Used on bicycles as well as cars, daytime running lights are low-wattage lights fitted exclusively to the front of a car and usually situated next to the main headlamps. They often consist of a row of small LED lights.
Their main purpose is to be used during the day to improve the visibility of a car to other drivers, as well as nearby cyclists and pedestrians. Daytime running lights are made so that they are bright enough to be seen during the day, but not so bright that they will dazzle other people.
While they won’t dazzle people during the day, daytime running lights are not suitable for night time driving because they are too bright and will dazzle oncoming drivers. They're not even designed to properly illuminate the road in the dark so using them as a substitute for regular headlights is a non-starter anyway.
Daytime running lights are not operated manually by the driver; they are activated automatically when the engine is started or even from the moment the driver unlocks the car. They automatically switch off when the driver switches on the main headlights or turns off the engine. Therefore, when a driver turns on the appropriate lights during night time driving (or if their car has automatic headlights), there shouldn’t be any concerns about the daytime running lights remaining on.
With certain cars, daytime running lights may stay on for a short period of time after the engine has been turned off and passengers have exited the vehicle and locked it.

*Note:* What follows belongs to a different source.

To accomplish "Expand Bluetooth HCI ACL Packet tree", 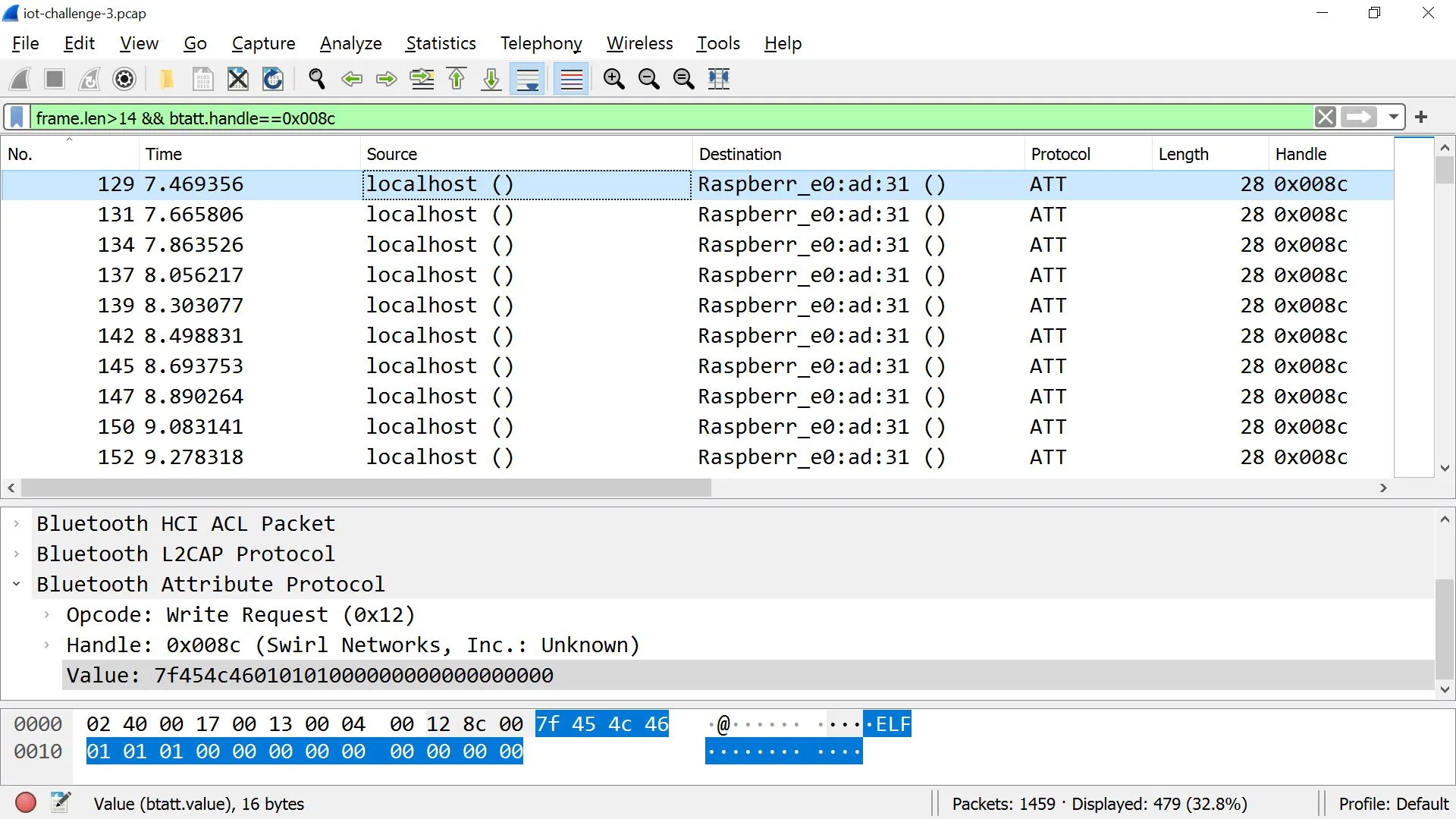I will click(x=16, y=524).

Are daytime running lights mandatory?
European legislation has played a big part in the recent rise of daytime running lights. The first car sold in the UK to feature daytime running lights was the Volvo 240 back in the mid-1970s but it’s only in the last decade the feature has become commonplace.
European legislation adopted back in 2008 made it a requirement that daytime running lights be fitted to all new passenger cars and small delivery vans registered from February 2011 onwards. There’s no requirement for cars registered prior this date to be retro-fitted with daytime running lights.
Also, these mandatory daytime running lights do not have to consist of LEDs. Large sidelights, similar to those built into the front bumpers of the Nissan Juke, Fiat 500 or Suzuki Celerio, also qualify as daytime running lights under Europe’s legislation.